HOW TO COMPLETE THIS TASK:
Copy every record that follows, word for word.

╭─ EXTRACTED INFORMATION

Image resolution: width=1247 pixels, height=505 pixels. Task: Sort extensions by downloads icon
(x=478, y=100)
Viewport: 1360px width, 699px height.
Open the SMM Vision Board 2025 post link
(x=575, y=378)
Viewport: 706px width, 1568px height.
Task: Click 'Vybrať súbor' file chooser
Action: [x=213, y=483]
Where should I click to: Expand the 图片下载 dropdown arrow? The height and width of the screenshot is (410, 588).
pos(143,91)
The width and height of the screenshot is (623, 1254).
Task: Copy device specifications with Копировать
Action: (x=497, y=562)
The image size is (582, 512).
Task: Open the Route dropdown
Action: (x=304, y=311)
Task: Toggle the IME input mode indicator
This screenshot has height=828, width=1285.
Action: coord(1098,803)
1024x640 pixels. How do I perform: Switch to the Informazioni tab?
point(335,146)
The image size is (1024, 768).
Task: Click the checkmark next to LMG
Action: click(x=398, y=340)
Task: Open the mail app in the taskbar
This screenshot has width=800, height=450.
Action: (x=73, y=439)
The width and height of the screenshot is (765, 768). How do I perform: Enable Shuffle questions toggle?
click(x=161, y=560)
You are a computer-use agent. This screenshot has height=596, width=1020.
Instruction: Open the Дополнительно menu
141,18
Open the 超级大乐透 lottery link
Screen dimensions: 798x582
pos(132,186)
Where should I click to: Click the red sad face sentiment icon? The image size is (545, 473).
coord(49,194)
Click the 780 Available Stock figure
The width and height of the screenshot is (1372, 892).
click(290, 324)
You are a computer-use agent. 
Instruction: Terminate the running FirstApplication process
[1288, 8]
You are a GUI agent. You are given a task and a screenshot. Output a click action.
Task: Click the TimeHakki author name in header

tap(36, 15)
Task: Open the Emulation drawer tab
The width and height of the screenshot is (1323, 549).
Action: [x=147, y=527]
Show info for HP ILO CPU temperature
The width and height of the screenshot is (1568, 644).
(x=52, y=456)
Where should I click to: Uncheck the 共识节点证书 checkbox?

╰─

TASK ANSWER:
Image resolution: width=1247 pixels, height=505 pixels. Task: Sort extensions by downloads icon
(x=478, y=100)
Viewport: 1360px width, 699px height.
Open the SMM Vision Board 2025 post link
(x=575, y=378)
Viewport: 706px width, 1568px height.
Task: Click 'Vybrať súbor' file chooser
Action: [x=213, y=483]
Where should I click to: Expand the 图片下载 dropdown arrow? The height and width of the screenshot is (410, 588).
pos(143,91)
The width and height of the screenshot is (623, 1254).
Task: Copy device specifications with Копировать
Action: (x=497, y=562)
The image size is (582, 512).
Task: Open the Route dropdown
Action: (x=304, y=311)
Task: Toggle the IME input mode indicator
This screenshot has height=828, width=1285.
Action: coord(1098,803)
1024x640 pixels. How do I perform: Switch to the Informazioni tab?
point(335,146)
The image size is (1024, 768).
Task: Click the checkmark next to LMG
Action: click(x=398, y=340)
Task: Open the mail app in the taskbar
This screenshot has width=800, height=450.
Action: (x=73, y=439)
The width and height of the screenshot is (765, 768). How do I perform: Enable Shuffle questions toggle?
click(x=161, y=560)
You are a computer-use agent. This screenshot has height=596, width=1020.
Instruction: Open the Дополнительно menu
141,18
Open the 超级大乐透 lottery link
Screen dimensions: 798x582
pos(132,186)
Where should I click to: Click the red sad face sentiment icon? The image size is (545, 473).
coord(49,194)
Click the 780 Available Stock figure
The width and height of the screenshot is (1372, 892).
click(290, 324)
You are a computer-use agent. 
Instruction: Terminate the running FirstApplication process
[1288, 8]
You are a GUI agent. You are given a task and a screenshot. Output a click action.
Task: Click the TimeHakki author name in header

tap(36, 15)
Task: Open the Emulation drawer tab
The width and height of the screenshot is (1323, 549).
Action: [x=147, y=527]
Show info for HP ILO CPU temperature
The width and height of the screenshot is (1568, 644).
(x=52, y=456)
Where should I click to: Uncheck the 共识节点证书 checkbox?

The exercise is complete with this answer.